What’s a Presidential campaign without sex? Or at least allegations of sexual harassment?
In this regard, Politico reported that Herman Cain, a Republican presidential hopeful, engaged in conduct that resulted in at least two out-of-court settlements with women who complained they were subjected to inappropriate conduct by Mr. Cain. These settlements occurred while Mr. Cain was heading up the National Restaurant Association.
When Can an Employer Be Liable for Sexual Harassment by a Manager or Supervisor?
Setting aside politics, Mr. Cain’s reported indiscretions are a good reminder for when an employer may be liable for the sexual harassment of a supervisor. Generally, such liability occurs in two situations:
First, an employer is liable for quid pro quo harassment by its supervisors. Quid pro quo harassment exists when a supervisor makes a subordinate’s job security or benefits conditioned on acceptance of the supervisor’s sexual overtures and then penalizes the subordinate for refusing them.
Second, an employer may also be liable for a supervisor’s conduct that creates a sexually hostile work environment for a subordinate. This sort of sexual harassment, however, provides an employer with an affirmative defense and thereby avoid liability if the employer proves the following:
- The employer exercised reasonable care to prevent and correct promptly any sexually harassing behavior; and
- The plaintiff employee unreasonably failed to take advantage of any preventative or corrective opportunities provided by the employer.
See the landmark U.S. Supreme Court decisions Burlington Indus v Ellerth, 524 US 742, 790 (1998) and Faragher v City of Boca Raton, 524 US 775 (1998).
What Steps Should Employers Take to Limit Their Exposure to Sexual Harassment Liability?
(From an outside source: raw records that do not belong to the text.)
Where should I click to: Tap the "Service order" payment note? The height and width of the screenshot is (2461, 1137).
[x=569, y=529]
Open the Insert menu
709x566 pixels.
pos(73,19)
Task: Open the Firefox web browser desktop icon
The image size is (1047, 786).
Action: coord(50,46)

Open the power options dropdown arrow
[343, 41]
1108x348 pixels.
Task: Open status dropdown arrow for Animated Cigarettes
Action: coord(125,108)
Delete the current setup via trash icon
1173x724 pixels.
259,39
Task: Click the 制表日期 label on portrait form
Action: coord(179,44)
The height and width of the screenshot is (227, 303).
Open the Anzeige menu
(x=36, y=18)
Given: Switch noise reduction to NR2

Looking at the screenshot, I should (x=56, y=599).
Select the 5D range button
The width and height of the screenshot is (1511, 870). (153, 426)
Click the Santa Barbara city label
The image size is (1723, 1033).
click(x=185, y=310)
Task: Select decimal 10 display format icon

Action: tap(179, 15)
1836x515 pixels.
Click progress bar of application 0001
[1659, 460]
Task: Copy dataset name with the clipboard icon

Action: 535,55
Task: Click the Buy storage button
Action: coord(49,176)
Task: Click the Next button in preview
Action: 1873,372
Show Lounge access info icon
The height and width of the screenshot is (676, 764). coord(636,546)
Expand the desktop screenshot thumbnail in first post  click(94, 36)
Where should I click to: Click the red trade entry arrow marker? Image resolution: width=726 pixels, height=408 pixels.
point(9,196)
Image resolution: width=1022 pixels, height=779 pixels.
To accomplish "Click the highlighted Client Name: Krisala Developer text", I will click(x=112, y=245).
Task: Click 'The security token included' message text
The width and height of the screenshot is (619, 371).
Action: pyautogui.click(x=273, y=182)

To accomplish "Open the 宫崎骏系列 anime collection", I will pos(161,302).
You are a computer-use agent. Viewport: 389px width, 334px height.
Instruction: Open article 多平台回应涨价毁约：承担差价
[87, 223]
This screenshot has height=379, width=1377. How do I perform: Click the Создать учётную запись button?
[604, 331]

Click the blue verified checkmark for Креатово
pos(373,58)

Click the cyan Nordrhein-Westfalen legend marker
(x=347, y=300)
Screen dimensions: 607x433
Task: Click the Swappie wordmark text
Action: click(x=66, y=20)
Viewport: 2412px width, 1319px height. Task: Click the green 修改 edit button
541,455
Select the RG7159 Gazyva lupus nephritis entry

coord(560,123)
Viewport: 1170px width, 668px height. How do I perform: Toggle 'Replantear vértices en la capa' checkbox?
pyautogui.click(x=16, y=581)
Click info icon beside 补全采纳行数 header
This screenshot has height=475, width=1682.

The first line of defense in reducing an employer’s exposure to sexual harassment liability is having in place a well-publicized and effective sexual harassment policy. This policy should be developed with experienced legal counsel and should include the following topics:
- Statement that the employer will not tolerate sexual harassment;
- A definition of prohibited conduct;
- A direction that employees who feel they have been sexually harassed are to make a complaint to specific individuals. The policy, however, should also include several alternative avenues for making a sexual harassment complaints;
- The employer’s commitment to investigating sexual harassment complaints;
- The employer’s commitment to maintaining confidentiality of the reporting employee to the extent possible;
- A statement that that sexual harassers will be subject to disciplinary action up to and including discharge; and
- The employer’s commitment that there will be no retaliation for making a complaint or assisting in a sexual harassment investigation.
The second line of defense is educating managers at all levels so they have a solid understanding of:
- What constitutes unlawful discrimination, including sexual harassment;
- What decisions should be cleared with the human resources department or higher-level management; and
- What complaints, including “rumors” that should be reported for appropriate action. This is especially important where the employer’s prompt investigation and remediation may help to avoid or substantially limit the employer’s exposure to discrimination claims.